Vorarlberg, 02.05.2017

Entspannung auf dem Vorarlberger Arbeitsmarkt setzt sich fort

Die wirtschaftliche Belebung wirkte sich zuletzt auch auf dem Arbeitsmarkt aus und schlug sich vor allem in einem deutlichen Beschäftigtenplus nieder. Ab Jahresmitte 2016 nahm im Jahresvergleich in Vorarlberg auch die Zahl der vorgemerkten Arbeitslosen ab; allerdings war hier der Rückgang wesentlich geringer als die Zunahme bei den Beschäftigten. Ende April lag die (vorläufige) Zahl der unselbstständig Beschäftigten um gut 2.500 über dem Niveau des Vorjahres, während sich der Arbeitslosenbestand im selben Zeitraum um 234 verringerte.

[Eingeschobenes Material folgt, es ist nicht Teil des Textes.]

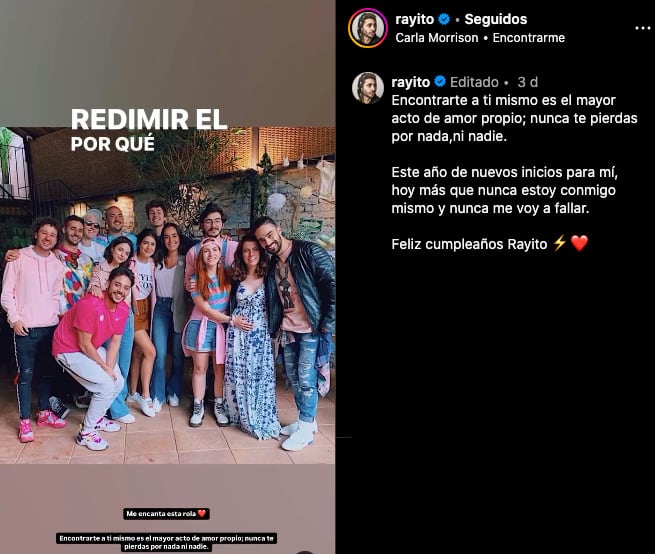
Task: Click the REDIMIR EL title overlay text
Action: click(149, 119)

Mit dem endgültigen Ende der Wintersaison im Fremdenverkehr erhöhte sich die Zahl der vorgemerkten Arbeitslosen gegenüber dem Vormonat um 1.233 auf insgesamt 10.756 (5.638 Männer und 5.118 Frauen). Im Vergleich zum Vorjahr entsprach dies einem Minus von 234 oder 2,1%. Mit 2,7% (-140) fiel der Rückgang bei den Frauen erneut etwas höher aus als mit 1,6% (-94) bei den Männern.
Nach Berufsgruppen betrachtet verzeichneten die Gaststätten- (-94) und Metallberufe (-87) die merklichsten Abnahmen. Während sich die Arbeitslosigkeit bei den Jugendlichen (-10,2%) und im Haupterwerbsalter (-2,9%) verringerte, verzeichneten die über 50-Jährigen (+3,6%) weiterhin Anstiege.

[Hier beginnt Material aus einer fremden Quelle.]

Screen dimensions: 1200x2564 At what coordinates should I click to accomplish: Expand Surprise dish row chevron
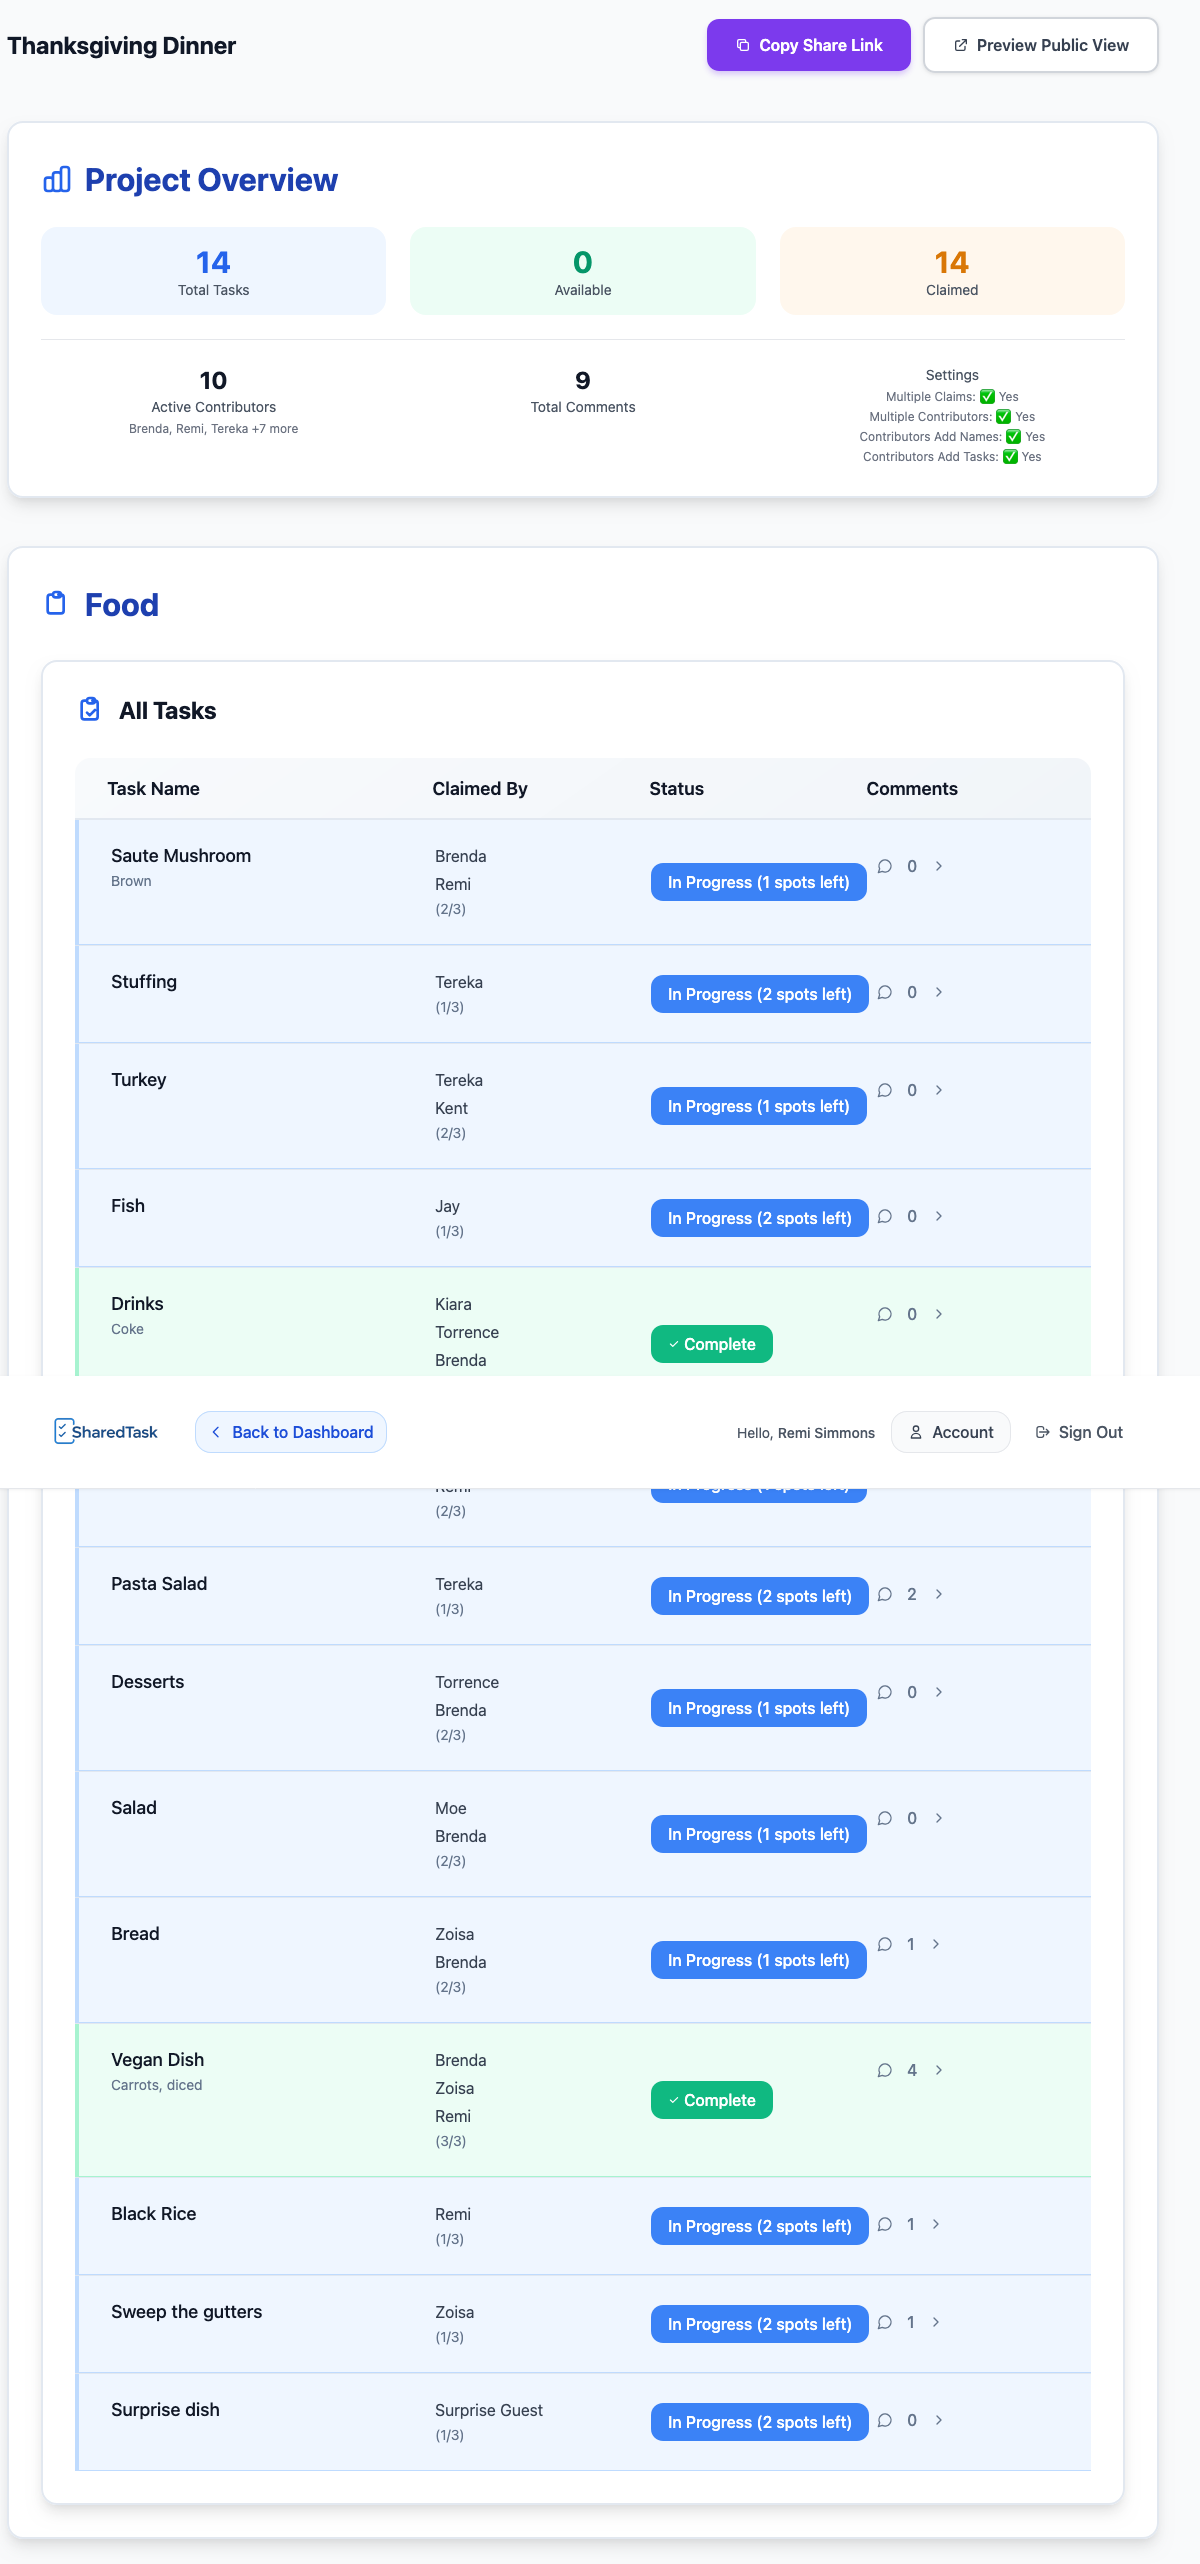939,2420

Mit den größten Problemen auf dem Arbeitsmarkt haben - unabhängig vom Alter – die ungelernten und gering qualifizierten Personen zu kämpfen; 46,0% aller vorgemerkten Arbeitslosen konnten keinen bzw. nicht mehr als einen Pflichtschulabschluss vorweisen.

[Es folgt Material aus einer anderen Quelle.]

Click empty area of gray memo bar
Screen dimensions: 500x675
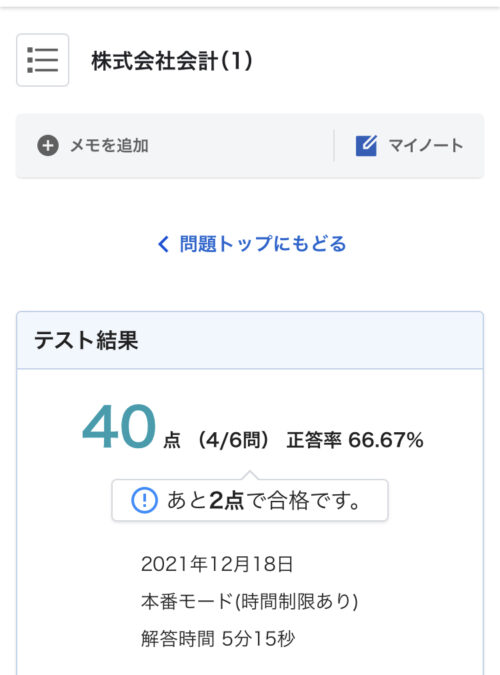point(241,146)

Saison- und konjunkturunabhängig hat in den letzten Monaten die Zahl der arbeitslos vorgemerkten bleibeberechtigten Flüchtlinge zugenommen. Ende Monat waren dies insgesamt 356 Personen (308 Männer und 48 Frauen); um 100 oder 39,1% mehr als vor einem Jahr. Werden noch die Schulungsteilnahmen (insgesamt 271) sowie die sofort verfügbaren Lehrstellensuchenden (insgesamt 52) hinzu gezählt, erhöhte sich der Bestand an vorgemerkten Personen auf 679 (+248 oder +57,5% gegenüber dem Vorjahr). „Durch die verstärkte Einbindung der Flüchtlinge in die AMS-Betreuung werden die Chancen auf eine erfolgreiche Arbeitsmarktintegration erhöht“, erläutert hierzu Landesgeschäftsführer Bernhard Bereuter.
Österreichweit reduzierte sich die Arbeitslosenzahl im Vergleich zum Vorjahr um 4,5% (-15.951) auf insgesamt 337.923, wobei Tirol (-10,1%), Steiermark (-9,4%), Burgenland (8,5%), Salzburg (-6,8%) und Kärnten (-6,2%) überdurchschnittlich starke Rückgänge verzeichneten. Dabei ist allerdings zu berücksichtigen, dass sich die Schulungsteilnahmen in den einzelnen Bundesländern sehr unterschied-lich entwickelten.
Die vorläufige Arbeitslosenquote (SchulungsteilnehmerInnen werden in dieser Quote nicht mit gezählt) lag am Monatsende in Vorarlberg mit 6,4% erneut deutlich unter dem österreichischen Schnitt von 8,6% und bedeutete nach Oberösterreich (5,4%) und Salzburg (6,2%) den niedrigsten Wert aller Bundesländer. Zudem nahmen am Monatsende noch insgesamt 2.628 Personen (32 bzw. 1,2% weniger als vor einem Jahr) die unterschiedlichsten Schulungsangebote des AMS Vorarlberg in Anspruch.